The character of information gathered from multiple sources is inherently different than that exhibited by the information generated by a single random source. The framework of possibility theory can be used to merge such heterogeneous information as demonstrated by its application in the diverse fields such as engineering, finance, and social sciences. This article introduces this methodology for LCAs by first introducing the theory behind data modeling and data fusion with possibility theory. Then, this framework is applied to the disparate data from literature on the manufacturing energy requirements for semiconductor device fabrication, and also to a hypothetical example of linguistic inputs from experts in order to demonstrate the operationalization of the theory. A flowchart is provided to recap the framework and for easy navigation through the steps of merging procedure.

Results and discussion

The framework for fusion of information applied the numerical and linguistic heterogeneous data in the LCA context illustrates that this methodology can be implemented relatively easily to increase the data quality and credibility of LCA. This can be done without making any changes in the usual preferred way of conducting an LCA. Information fusion may be performed either after the sensitivity analysis identifies the most impactful categories that need further investigation, or it can be performed upfront to the select input categories of interest.

Conclusions

The article introduces a well-established framework of information fusion to the field of LCA where disparate data may need to be fused to perform the assessment under certain conditions. This framework can be easily implemented, and will enhance data quality and LCA credibility. We also hope that data entry software such as ecoEditor make provision for the data entry mechanism necessary to enter fused data.

1 Introduction

Representativeness of data is crucial in correctly characterizing the environmental performance of a product system in Life Cycle Assessment (LCA). According to ISO14044, representativeness is defined as “qualitative assessment of the degree to which the data set reflects the true population of interest (i.e. geographical coverage, time period and technology coverage)” (ISO 2006). In practice, few data used in LCA are provided with empirically measured statistical distribution information, and LCA practitioners often need to work with anecdotal data points or conflicting information from disparate sources. LCA practitioners use, among others, pedigree framework introduced by Weidema and Wesnæs (1996) for characterizing data quality where representativeness is an important element. The framework has been widely adopted in Life Cycle Inventory (LCI) databases (Ecoinvent 2013; Frischknecht et al. 2004), and it is now an integral part of data exchange formats such as EcoSpold version 2 (Ecoinvent 2013) where data fields from 2,100 to 2,173 correspond to relevant criteria for assessing representativeness.

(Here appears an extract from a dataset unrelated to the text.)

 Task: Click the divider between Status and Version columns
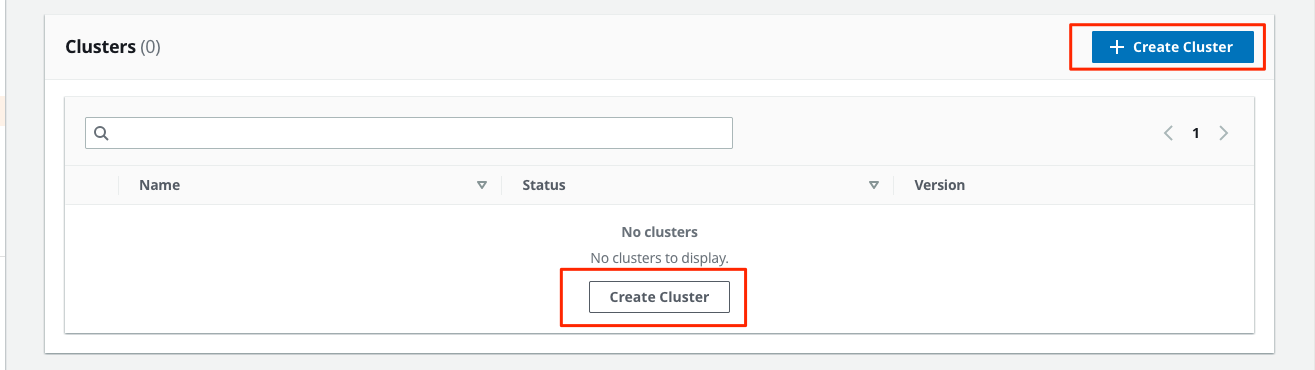point(894,185)
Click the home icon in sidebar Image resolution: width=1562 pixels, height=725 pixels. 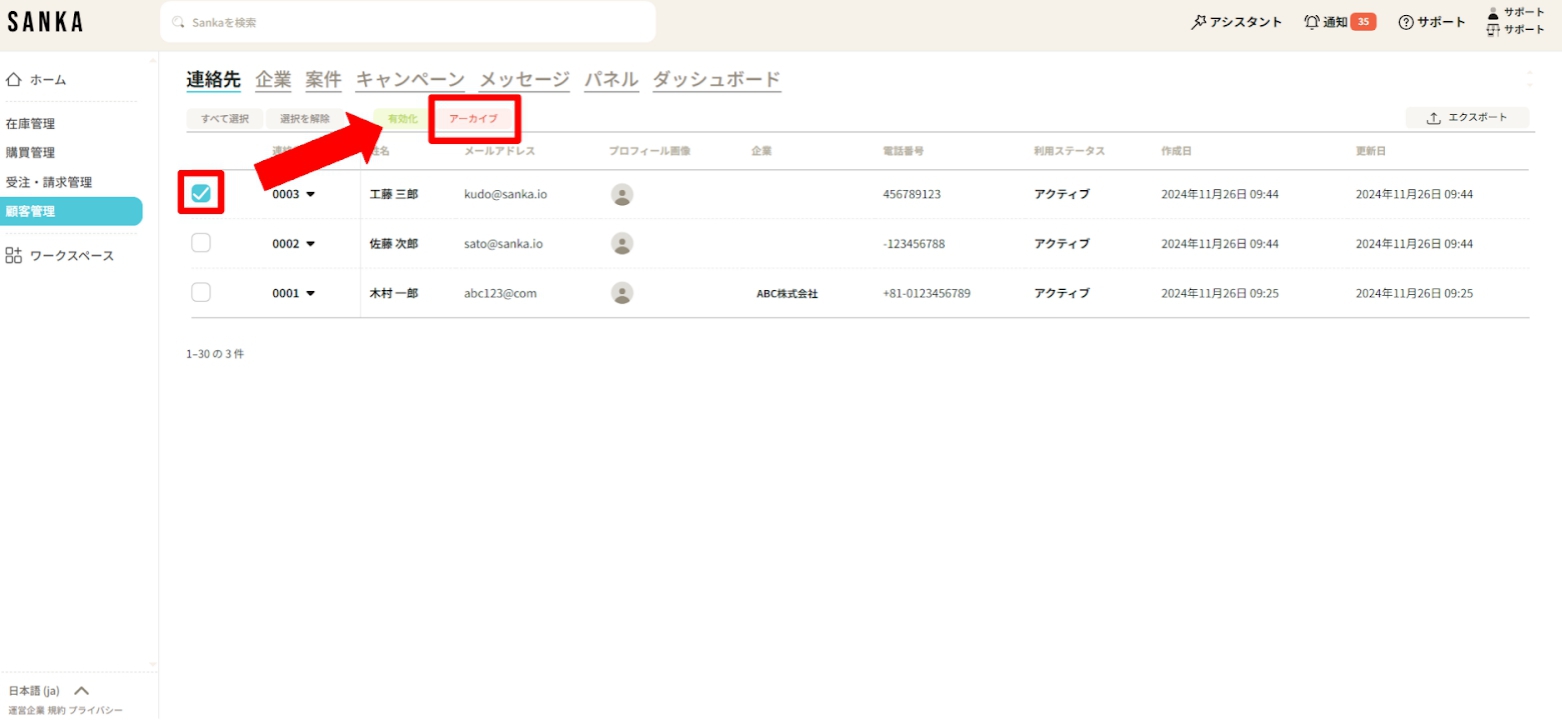tap(14, 80)
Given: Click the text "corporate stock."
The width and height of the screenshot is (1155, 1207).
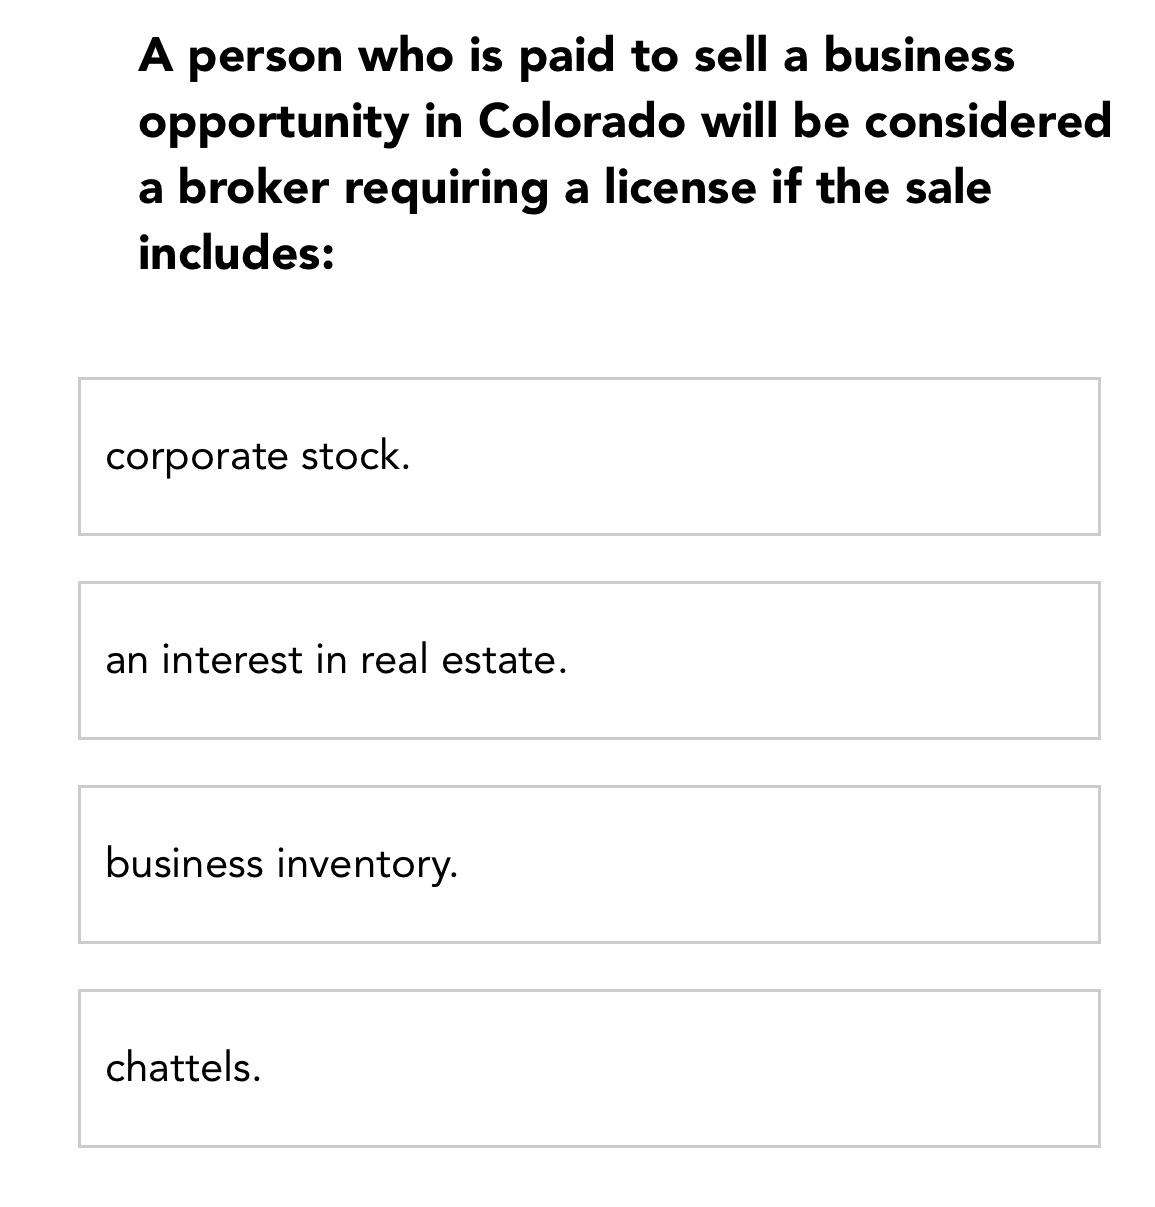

Maintaining representativeness of data used is a universal challenge in an LCA, and it is further severed in the LCAs assessing new technologies, where information may be either immature or well guarded for business reasons (Gavankar et al. (2013); Heijungs and Huijbregts 2004). The sparse and imprecise data also introduces non-random epistemic uncertainty, which is driven by the lack of information, rather than variability in data (Reap et al. 2008; Couso and Dubois 2009; Dubois and Prade 1980; Dubois 2011; Chevalier and Téno 1996; Benetto et al. 2005; Ardente et al. 2004; Andrae et al. 2004; Heijungs and Huijbregts 2004; Huijbregts et al. 2001). This happens because often when the product is new, the information is gathered from multiple sources, such as patents, literature, and laboratory experiments, in order to have a reasonable estimate for an input (Khanna and Bakshi 2009; Healy et al. 2008; Meyer et al. 2010). Moreover, this information may be in incompatible formats such as point estimates, intervals, approximations or linguistic expressions, and may also be conflicting in nature. It is important then to synthesize this data with minimal loss of information in order to get a good estimate of the variable. Formalized information synthesis rooted in robust theory can help reduce epistemic uncertainty and enhance data quality, thereby increasing the credibility of LCAs.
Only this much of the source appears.